● Problem to solve:
Exclude images; transcribe the rest of the data exactly.

Dataset excerpts
▼

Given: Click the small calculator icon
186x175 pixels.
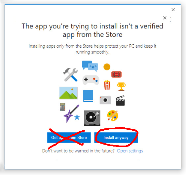Looking at the screenshot, I should [x=62, y=107].
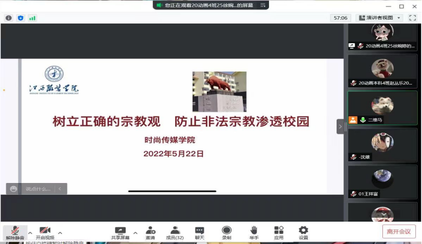Viewport: 422px width, 244px height.
Task: Click the blue security shield icon
Action: 21,18
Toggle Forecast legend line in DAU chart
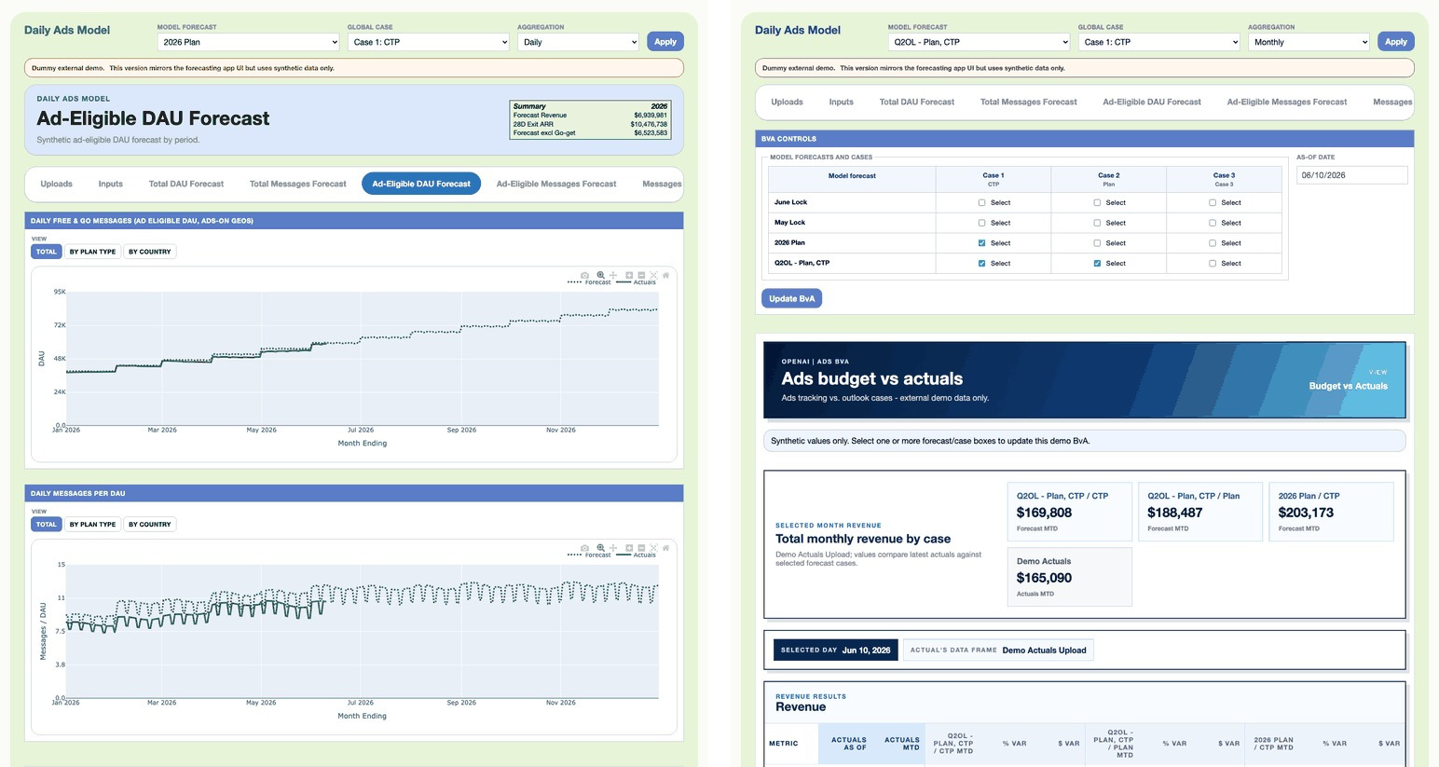 point(589,281)
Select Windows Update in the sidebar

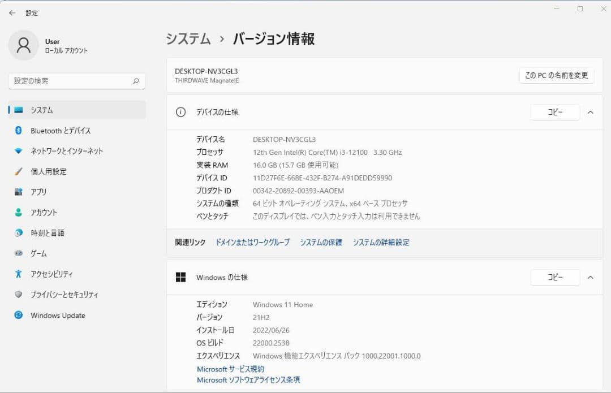57,315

▲

● Exercise response:
Given: Click the small calculator icon
186x175 pixels.
Looking at the screenshot, I should [x=62, y=107].
Viewport: 422px width, 244px height.
Task: Click the blue security shield icon
Action: 21,18
Toggle Forecast legend line in DAU chart
 point(589,281)
Select Windows Update in the sidebar

57,315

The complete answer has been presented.